** PROBLEM **
How would the article below on the Tempo satellite and air pollution monitoring go on? Continue it from the point where it stops.

** DOCUMENT SECTION **
----------------------------------------

Tempo will also be able to track variations in pollution at the neighborhood scale. Lefer foresees this being especially useful for exposing environmental injustice, since lower-income and racially segregated areas are more likely to be near emissions sources, like ports and refineries. “And satellite data can show that,” he says. Weather forecasting will benefit, too: With information constantly collected across greater North America, agencies will be able to more accurately infer future conditions, particularly in places where data currently exists for only a certain time of day.
But this mission has its limits: Satellites only look down, just as remote-sensing ground monitors only look up. A lot gets missed that way, like details about which pollutants are at different altitudes, says chemist Gregory Frost of the National Oceanic and Atmospheric Administration. That’s why this summer NASA will partner with NOAA, the National Science Foundation, and several other institutions to fill in the gaps between space and the ground. Instruments aboard NASA’s DC-8, Gulfstream III and V, and other jets will characterize trace gases and aerosols above urban areas like New York City, Los Angeles, and DC, as well as coastal regions.
These readings will calibrate Tempo’s space data and add to it in areas that lack good satellite or ground coverage. Combine all of this data with information from EPA monitors and weather models, and scientists will soon be able to analyze the atmosphere from multiple points of view. “Once we do that,” Frost says, “it’s going to be like having an air pollution monitor everywhere.”

----------------------------------------

** PROVIDED INFORMATION **
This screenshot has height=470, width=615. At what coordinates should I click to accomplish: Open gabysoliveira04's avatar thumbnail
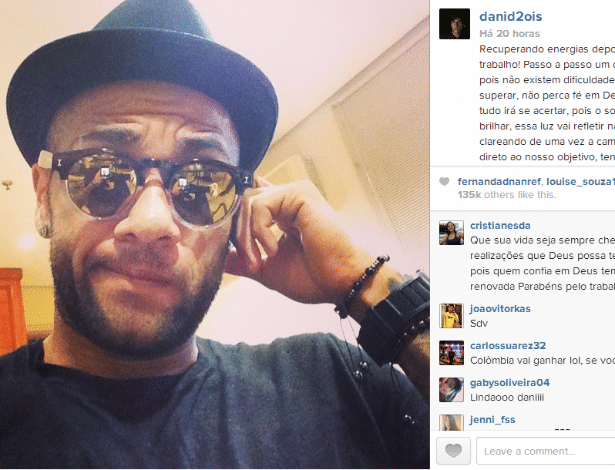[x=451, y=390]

----------------------------------------

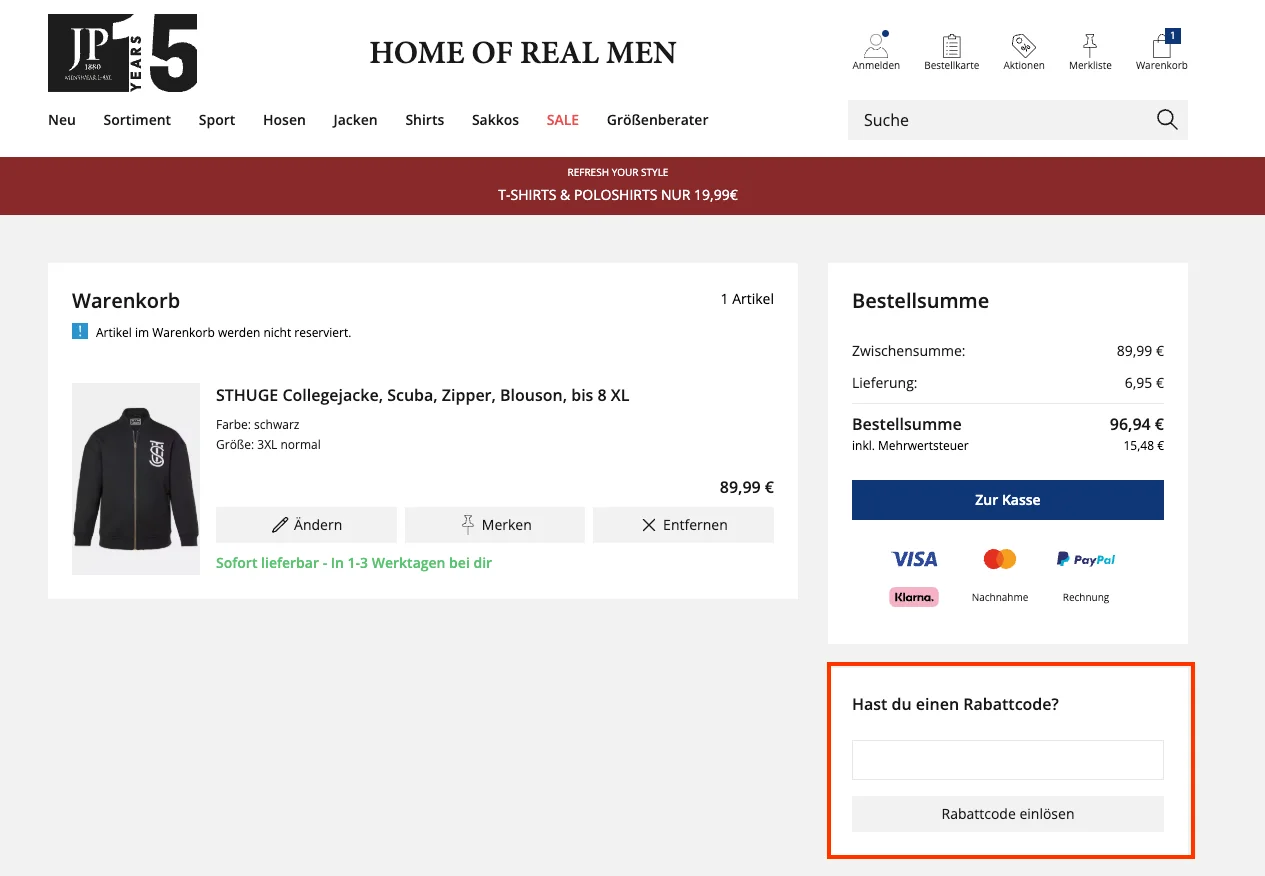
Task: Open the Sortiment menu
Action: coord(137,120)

----------------------------------------

** RESPONSE AREA **
Scientists are particularly interested in chasing pollutants called PM 2.5, or particles with a diameter less than 2.5 micrometers. Aerosols like these make up less than 1 percent of the atmosphere. That’s not a lot, Frost says, but all air quality problems have to do with these trace components. They harm crops, worsen visibility, and are small enough to lodge themselves into people’s lungs, which can lead to cardiovascular and respiratory diseases. Tinier particles—less than one micrometer across—can even get into the bloodstream.
“Airborne particulate matter is considered to be the top environmental health risk worldwide,” says David Diner, a planetary scientist at NASA. But which types of PM 2.5 are most harmful to humans is still mostly a mystery. “There’s always this question about whether our bodies are more sensitive to the size of these particles or their chemical composition,” he says.
To find out, Diner is heading up NASA’s first collaboration with major health organizations, including the Centers for Disease Control and Prevention and the National Institutes of Health. In partnership with the Italian Space Agency, the groups are aiming to launch an observatory next year called MAIA, or Multi-Angle Imager for Aerosols, which will sample the air over 11 of the planet’s most populous metropolitan areas, including Boston, Johannesburg, and Tel Aviv. The imager will measure sunlight scattering off of aerosols to learn about their sizes and chemical makeup. That data will be passed off to epidemiologists, who will combine it with information from ground-based monitors and compare it against public health records to figure out what sizes and mixtures of particles correlate with specific health problems, like emphysema, pregnancy complications, and premature death.